My son isn’t alone in this. I see it everywhere right now. Kids who haven’t taken a single high school class yet are already auditioning for a future self they’ve never met. They’re doubling up on science classes, loading up on AP classes because somewhere along the way, they feel like they need to have it together.

And honestly? We do the same thing as adults.

The inner dialog gets loud fast. What if I make the wrong choice? What if I disappoint people? What if I waste time or close a door that can never reopen? The mind naturally gravitates toward worst-case scenarios. You overthink. You wait for a sign. You try to control what you can’t yet see.

It is exhausting.

Here’s what I’ve come to believe: not knowing what you want isn’t a personal failing. It’s a signal that something no longer fits. And something new hasn’t quite formed yet.

You’re in the in-between. And that space, as uncomfortable as it is, takes courage to sit in without forcing an answer.

When the Ground Feels Unsteady

Certainty, real certainty, rarely shows up on demand. And waiting for it is one of the ways we stay stuck.

One way to get unstuck is to get curious. The great thing about curiosity is that it doesn’t demand answers—it just opens a door for possibilities.

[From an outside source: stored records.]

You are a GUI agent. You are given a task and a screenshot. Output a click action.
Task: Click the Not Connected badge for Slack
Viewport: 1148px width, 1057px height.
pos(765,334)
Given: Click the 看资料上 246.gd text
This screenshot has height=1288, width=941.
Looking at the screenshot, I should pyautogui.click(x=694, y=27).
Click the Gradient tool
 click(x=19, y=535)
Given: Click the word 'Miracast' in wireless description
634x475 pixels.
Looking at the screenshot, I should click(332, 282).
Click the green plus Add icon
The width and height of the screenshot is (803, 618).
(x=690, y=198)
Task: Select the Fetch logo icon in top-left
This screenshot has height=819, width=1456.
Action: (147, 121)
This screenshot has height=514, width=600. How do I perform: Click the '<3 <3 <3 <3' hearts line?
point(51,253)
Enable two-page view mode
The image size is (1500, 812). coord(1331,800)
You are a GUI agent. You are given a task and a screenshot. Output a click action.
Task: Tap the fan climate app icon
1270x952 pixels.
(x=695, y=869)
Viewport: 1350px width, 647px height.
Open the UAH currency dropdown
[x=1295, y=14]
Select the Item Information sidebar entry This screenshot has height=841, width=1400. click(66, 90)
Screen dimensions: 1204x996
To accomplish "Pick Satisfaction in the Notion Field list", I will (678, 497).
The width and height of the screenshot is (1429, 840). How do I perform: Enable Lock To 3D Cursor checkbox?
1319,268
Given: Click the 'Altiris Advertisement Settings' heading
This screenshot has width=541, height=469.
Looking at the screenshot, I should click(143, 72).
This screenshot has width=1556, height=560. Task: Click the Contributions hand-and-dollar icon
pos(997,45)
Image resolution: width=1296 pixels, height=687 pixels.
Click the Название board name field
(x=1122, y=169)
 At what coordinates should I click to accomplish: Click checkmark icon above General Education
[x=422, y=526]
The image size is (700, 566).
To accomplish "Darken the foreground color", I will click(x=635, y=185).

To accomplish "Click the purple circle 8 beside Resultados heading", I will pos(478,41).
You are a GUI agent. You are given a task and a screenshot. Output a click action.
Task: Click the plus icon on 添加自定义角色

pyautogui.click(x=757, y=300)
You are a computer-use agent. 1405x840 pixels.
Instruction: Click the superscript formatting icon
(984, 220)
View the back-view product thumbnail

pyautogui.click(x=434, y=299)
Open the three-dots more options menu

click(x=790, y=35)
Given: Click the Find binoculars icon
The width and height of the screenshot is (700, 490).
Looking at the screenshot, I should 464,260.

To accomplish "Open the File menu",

When you shift from “I need to figure this out” to “I wonder what this is telling me,” something loosens. The pressure drops, helping you think more clearly. Here are a few questions to get you started:

What is this uncertainty pulling me toward?
What am I passionate about?
What do I want more of in my life?
What am I afraid of?

Uncertainty usually has something driving it, like failure, regret, judgment, or loss of security. When you can name the real fear, it loses a little of its grip and helps you move forward.

Come back to your values. They give you direction without forcing a destination. They don’t tell you what to decide, but they remind you who you are while you’re deciding. At your core, what matters most to you right now?

Living in the In-Between

Curiosity and values can point you in a direction, but sometimes you still have to live in the uncertainty.

What can that space look like?

Start with your own body. When your nervous system is dysregulated — poor sleep, no movement, constant stress — ambiguity feels unbearable. When you’re taking care of your body and keeping some rhythm in your days, uncertainty becomes something you can actually sit with. Consistent sleep. Regular movement. Time to reflect, even 10 minutes. A check-in with someone you trust.

And sometimes, the best thing you can do with uncertainty is stop staring at it. Close the laptop. Take a walk. Pick up something creative—a sketch, a recipe, a project that has nothing to do with the decision at hand. Not as a distraction. As a reset. The mind works on hard things in the background when you give it permission to step away.

The View From the Other Side

Here’s what I know from the other side of every uncertain moment in my life: the path rarely looks the way you thought it would.

Over the years, I’ve made choices that looked wrong from the outside and turned out to be exactly right. None of it was clear in the moment. All of it makes sense in hindsight.

That’s what I want my son to carry with him—not a perfectly mapped out freshman year, but the quiet confidence that he’s going to figure it out. Because uncertainty isn’t a sign you’re lost. It’s part of the path.

Try this: At the end of this week, take 10 minutes and write down 3 things: What got clearer? What gave me energy? What might be next, even if it’s just a hunch? You don’t need answers. You just need to keep the conversation with yourself going.